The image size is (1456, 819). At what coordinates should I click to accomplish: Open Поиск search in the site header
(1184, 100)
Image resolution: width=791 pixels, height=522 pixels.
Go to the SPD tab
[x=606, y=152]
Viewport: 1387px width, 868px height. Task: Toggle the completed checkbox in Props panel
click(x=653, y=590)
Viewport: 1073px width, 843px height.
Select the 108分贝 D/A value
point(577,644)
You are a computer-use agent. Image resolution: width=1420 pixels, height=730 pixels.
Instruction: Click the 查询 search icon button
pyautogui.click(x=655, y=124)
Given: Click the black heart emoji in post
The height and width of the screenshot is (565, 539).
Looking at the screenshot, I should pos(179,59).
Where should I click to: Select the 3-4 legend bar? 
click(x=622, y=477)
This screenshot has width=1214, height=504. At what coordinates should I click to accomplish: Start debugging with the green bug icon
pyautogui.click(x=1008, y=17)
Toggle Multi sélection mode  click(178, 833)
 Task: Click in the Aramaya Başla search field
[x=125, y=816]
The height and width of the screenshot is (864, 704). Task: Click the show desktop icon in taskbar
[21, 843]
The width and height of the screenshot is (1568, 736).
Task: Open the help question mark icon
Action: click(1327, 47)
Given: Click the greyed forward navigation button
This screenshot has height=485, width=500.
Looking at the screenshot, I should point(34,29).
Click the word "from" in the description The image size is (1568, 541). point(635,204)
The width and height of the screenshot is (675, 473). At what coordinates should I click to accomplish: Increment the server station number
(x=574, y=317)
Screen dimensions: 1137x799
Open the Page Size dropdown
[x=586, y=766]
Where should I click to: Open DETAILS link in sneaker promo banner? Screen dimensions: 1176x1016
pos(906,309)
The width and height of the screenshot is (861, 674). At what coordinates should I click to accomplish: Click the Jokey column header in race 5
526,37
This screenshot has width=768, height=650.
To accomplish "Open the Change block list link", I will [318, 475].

* * *

Retype all of the lines above exactly, keeping every character as it appears.

• **SOLUTION BELOW**
The image size is (1456, 819). At what coordinates should I click to accomplish: Open Поиск search in the site header
(1184, 100)
Image resolution: width=791 pixels, height=522 pixels.
Go to the SPD tab
[x=606, y=152]
Viewport: 1387px width, 868px height. Task: Toggle the completed checkbox in Props panel
click(x=653, y=590)
Viewport: 1073px width, 843px height.
Select the 108分贝 D/A value
point(577,644)
You are a computer-use agent. Image resolution: width=1420 pixels, height=730 pixels.
Instruction: Click the 查询 search icon button
pyautogui.click(x=655, y=124)
Given: Click the black heart emoji in post
The height and width of the screenshot is (565, 539).
Looking at the screenshot, I should pos(179,59).
Where should I click to: Select the 3-4 legend bar? 
click(x=622, y=477)
This screenshot has width=1214, height=504. At what coordinates should I click to accomplish: Start debugging with the green bug icon
pyautogui.click(x=1008, y=17)
Toggle Multi sélection mode  click(178, 833)
 Task: Click in the Aramaya Başla search field
[x=125, y=816]
The height and width of the screenshot is (864, 704). Task: Click the show desktop icon in taskbar
[21, 843]
The width and height of the screenshot is (1568, 736).
Task: Open the help question mark icon
Action: click(1327, 47)
Given: Click the greyed forward navigation button
This screenshot has height=485, width=500.
Looking at the screenshot, I should point(34,29).
Click the word "from" in the description The image size is (1568, 541). point(635,204)
The width and height of the screenshot is (675, 473). At what coordinates should I click to accomplish: Increment the server station number
(x=574, y=317)
Screen dimensions: 1137x799
Open the Page Size dropdown
[x=586, y=766]
Where should I click to: Open DETAILS link in sneaker promo banner? Screen dimensions: 1176x1016
pos(906,309)
The width and height of the screenshot is (861, 674). At what coordinates should I click to accomplish: Click the Jokey column header in race 5
526,37
This screenshot has width=768, height=650.
To accomplish "Open the Change block list link", I will [318, 475].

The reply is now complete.